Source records

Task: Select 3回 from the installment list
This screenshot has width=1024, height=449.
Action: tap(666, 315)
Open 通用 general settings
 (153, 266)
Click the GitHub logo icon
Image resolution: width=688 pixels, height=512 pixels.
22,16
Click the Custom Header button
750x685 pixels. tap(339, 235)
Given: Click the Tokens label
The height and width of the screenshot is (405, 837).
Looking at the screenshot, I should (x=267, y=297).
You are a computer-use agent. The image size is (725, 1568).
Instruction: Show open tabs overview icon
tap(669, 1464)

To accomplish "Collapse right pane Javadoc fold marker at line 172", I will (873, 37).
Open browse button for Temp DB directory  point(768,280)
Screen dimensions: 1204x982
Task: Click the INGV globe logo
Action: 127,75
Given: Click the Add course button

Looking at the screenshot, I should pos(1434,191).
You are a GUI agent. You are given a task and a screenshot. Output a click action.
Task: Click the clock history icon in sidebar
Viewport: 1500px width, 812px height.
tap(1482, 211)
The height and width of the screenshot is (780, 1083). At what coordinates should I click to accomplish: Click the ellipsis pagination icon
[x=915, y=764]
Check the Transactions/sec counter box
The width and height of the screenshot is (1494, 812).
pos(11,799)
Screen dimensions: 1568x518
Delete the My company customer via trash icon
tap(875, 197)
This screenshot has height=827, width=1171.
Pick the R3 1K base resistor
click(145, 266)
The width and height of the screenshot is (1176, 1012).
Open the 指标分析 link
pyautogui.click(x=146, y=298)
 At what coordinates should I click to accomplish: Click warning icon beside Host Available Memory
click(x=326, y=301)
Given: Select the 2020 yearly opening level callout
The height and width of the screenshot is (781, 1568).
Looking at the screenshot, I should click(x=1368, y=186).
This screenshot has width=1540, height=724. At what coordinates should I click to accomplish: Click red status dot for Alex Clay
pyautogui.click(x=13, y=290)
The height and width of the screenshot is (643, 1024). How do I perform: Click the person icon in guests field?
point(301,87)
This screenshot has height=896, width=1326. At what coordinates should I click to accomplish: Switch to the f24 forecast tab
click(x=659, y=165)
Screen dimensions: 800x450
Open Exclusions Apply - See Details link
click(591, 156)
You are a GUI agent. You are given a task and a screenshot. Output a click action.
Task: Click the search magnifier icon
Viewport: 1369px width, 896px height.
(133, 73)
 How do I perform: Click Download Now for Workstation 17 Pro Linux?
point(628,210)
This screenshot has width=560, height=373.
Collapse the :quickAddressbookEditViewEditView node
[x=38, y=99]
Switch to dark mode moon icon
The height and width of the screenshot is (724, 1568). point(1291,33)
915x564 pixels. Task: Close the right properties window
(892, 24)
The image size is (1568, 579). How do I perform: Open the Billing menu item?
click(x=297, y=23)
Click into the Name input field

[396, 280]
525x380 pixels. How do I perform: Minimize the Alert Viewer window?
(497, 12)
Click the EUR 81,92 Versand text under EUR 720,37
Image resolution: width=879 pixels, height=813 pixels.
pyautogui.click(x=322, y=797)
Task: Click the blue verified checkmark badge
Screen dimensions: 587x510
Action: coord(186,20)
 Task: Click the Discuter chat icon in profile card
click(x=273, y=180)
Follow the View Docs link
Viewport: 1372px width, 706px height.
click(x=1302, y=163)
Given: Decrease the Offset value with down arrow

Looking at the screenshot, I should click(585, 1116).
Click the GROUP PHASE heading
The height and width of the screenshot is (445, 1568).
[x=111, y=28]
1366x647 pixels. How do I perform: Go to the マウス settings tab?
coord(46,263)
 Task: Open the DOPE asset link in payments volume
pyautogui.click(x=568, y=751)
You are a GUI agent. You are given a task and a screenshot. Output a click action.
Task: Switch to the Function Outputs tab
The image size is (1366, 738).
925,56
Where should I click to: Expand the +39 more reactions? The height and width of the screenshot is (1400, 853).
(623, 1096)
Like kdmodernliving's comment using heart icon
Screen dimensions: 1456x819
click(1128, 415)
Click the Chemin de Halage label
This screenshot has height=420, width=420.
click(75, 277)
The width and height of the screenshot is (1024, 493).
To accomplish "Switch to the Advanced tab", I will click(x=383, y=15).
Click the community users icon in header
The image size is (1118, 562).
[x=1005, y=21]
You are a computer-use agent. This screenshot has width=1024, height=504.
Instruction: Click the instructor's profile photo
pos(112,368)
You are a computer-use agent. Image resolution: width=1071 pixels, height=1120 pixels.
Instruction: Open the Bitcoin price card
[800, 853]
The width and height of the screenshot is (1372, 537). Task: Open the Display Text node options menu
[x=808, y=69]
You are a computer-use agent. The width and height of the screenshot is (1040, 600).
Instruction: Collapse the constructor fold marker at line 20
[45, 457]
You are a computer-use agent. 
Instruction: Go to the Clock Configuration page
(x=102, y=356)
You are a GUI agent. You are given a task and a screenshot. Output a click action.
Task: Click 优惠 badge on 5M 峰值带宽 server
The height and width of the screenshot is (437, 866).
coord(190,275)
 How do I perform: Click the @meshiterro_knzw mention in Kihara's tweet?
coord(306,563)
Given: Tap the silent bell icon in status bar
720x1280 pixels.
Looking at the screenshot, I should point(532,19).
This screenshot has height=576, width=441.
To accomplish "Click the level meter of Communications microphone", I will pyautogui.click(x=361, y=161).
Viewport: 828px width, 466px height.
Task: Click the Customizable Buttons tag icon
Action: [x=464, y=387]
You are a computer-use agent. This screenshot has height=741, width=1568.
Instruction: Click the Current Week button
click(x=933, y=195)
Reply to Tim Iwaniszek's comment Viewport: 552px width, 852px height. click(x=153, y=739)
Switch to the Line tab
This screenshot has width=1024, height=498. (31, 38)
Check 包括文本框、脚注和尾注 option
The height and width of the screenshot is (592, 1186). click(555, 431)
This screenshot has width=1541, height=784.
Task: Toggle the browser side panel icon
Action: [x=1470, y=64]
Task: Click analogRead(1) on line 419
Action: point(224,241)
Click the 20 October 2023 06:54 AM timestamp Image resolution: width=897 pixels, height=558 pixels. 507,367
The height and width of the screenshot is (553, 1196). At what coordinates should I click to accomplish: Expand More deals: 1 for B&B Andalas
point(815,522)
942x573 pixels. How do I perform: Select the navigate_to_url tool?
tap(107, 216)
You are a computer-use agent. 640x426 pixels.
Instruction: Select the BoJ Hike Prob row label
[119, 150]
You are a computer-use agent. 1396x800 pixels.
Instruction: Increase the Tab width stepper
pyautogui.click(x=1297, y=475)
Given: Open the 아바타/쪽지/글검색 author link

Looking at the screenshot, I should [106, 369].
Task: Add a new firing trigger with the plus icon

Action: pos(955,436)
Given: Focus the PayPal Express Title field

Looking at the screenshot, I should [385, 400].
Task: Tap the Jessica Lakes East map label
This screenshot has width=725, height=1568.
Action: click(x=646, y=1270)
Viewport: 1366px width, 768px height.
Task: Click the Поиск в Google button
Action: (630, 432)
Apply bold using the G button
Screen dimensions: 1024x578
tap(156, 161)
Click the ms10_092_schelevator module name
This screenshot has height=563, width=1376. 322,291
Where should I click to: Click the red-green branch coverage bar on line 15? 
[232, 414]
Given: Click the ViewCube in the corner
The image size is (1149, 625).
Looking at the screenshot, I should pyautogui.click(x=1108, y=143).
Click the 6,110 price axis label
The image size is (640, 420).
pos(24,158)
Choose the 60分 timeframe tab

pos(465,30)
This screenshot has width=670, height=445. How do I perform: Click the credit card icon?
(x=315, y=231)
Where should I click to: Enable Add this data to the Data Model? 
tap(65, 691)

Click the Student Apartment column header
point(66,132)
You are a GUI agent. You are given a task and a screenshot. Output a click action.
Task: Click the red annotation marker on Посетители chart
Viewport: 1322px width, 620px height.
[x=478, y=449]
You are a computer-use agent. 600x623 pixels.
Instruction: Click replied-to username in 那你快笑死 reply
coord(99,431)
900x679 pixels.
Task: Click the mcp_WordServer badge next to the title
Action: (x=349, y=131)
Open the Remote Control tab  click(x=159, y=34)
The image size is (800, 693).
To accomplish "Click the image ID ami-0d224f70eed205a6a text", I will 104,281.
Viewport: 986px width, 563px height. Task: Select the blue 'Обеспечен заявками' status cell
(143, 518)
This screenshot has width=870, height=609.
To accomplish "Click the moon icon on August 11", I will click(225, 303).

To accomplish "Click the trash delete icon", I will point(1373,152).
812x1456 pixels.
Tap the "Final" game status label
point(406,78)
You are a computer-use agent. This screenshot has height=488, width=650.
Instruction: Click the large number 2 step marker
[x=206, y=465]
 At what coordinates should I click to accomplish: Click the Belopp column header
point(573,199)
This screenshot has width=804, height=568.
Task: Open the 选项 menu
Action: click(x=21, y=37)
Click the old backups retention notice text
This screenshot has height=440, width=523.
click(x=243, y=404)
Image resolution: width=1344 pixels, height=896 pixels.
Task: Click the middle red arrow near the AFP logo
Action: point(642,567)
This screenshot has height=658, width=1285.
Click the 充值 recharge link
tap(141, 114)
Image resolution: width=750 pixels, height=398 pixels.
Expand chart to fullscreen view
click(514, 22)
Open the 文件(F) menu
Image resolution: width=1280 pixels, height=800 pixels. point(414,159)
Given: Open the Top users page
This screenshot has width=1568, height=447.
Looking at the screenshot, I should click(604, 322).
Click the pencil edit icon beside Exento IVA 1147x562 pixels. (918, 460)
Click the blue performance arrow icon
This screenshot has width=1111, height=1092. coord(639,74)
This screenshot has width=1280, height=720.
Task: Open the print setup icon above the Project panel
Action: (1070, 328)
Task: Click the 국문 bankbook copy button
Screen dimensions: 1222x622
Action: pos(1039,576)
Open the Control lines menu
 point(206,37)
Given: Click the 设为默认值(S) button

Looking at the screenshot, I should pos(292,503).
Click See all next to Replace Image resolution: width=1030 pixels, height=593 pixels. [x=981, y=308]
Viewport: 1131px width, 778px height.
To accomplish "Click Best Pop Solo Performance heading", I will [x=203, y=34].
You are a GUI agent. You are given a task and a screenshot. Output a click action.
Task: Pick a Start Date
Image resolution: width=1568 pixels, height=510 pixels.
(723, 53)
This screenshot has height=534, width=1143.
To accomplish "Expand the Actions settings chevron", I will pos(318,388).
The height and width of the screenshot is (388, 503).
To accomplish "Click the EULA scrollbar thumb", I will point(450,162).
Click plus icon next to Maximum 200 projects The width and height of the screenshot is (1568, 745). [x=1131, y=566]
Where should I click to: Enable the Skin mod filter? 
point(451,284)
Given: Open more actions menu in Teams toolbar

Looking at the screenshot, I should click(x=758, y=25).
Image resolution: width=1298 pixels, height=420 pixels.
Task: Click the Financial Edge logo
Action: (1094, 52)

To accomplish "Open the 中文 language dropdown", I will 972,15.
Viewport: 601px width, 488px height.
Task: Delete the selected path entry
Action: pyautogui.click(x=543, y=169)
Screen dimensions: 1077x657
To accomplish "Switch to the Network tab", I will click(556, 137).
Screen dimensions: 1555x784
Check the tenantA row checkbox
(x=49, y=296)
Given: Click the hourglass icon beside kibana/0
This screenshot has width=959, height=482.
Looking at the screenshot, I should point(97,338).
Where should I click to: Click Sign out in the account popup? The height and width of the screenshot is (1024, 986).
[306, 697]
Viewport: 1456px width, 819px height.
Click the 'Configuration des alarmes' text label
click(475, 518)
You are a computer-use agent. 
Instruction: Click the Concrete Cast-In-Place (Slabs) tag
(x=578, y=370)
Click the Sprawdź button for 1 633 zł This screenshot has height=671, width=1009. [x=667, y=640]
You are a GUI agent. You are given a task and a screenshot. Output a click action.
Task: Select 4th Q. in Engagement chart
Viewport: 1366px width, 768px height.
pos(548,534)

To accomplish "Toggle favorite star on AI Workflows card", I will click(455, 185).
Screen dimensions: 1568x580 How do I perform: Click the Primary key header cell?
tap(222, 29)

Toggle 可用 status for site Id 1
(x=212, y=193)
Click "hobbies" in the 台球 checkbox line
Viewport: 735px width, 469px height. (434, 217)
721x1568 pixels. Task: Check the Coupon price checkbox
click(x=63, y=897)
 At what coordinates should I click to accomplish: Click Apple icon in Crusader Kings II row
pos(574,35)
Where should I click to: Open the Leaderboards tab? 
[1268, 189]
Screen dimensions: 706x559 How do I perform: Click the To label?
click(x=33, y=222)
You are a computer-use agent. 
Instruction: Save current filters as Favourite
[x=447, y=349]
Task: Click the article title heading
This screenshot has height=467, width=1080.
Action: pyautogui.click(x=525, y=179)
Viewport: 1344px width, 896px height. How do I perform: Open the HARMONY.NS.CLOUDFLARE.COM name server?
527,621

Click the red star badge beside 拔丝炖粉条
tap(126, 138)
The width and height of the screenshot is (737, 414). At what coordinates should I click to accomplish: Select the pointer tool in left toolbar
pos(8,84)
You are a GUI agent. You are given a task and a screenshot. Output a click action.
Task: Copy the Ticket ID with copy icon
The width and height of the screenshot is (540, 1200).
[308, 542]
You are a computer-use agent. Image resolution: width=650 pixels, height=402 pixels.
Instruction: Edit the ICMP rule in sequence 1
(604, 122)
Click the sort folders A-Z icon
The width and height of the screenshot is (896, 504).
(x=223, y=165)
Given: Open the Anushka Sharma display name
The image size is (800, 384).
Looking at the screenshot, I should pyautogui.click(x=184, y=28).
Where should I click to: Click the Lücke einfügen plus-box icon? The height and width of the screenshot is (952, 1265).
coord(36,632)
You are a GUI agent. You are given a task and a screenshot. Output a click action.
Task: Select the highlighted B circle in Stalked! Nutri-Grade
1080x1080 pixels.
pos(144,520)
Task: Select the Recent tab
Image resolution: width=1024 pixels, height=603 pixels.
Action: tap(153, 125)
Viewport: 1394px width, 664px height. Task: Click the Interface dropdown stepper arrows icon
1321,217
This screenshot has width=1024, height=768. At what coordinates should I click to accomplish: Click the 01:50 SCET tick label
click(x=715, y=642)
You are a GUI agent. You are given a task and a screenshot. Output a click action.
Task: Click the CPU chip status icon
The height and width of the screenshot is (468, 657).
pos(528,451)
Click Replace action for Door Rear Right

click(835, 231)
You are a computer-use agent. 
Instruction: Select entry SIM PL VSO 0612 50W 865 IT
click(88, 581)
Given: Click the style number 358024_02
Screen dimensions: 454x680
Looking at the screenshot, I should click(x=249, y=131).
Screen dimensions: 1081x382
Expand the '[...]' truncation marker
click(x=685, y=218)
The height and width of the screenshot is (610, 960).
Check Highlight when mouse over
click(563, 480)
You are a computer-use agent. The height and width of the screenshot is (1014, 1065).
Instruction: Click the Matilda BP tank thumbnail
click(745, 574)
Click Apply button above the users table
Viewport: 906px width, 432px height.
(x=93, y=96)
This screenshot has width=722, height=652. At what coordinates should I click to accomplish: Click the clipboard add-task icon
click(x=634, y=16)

**Directions**
Show, from the records above, every line that includes "heading".

**Answer area**
Click the GROUP PHASE heading
To accomplish "Click Best Pop Solo Performance heading", I will [x=203, y=34].
Task: Click the article title heading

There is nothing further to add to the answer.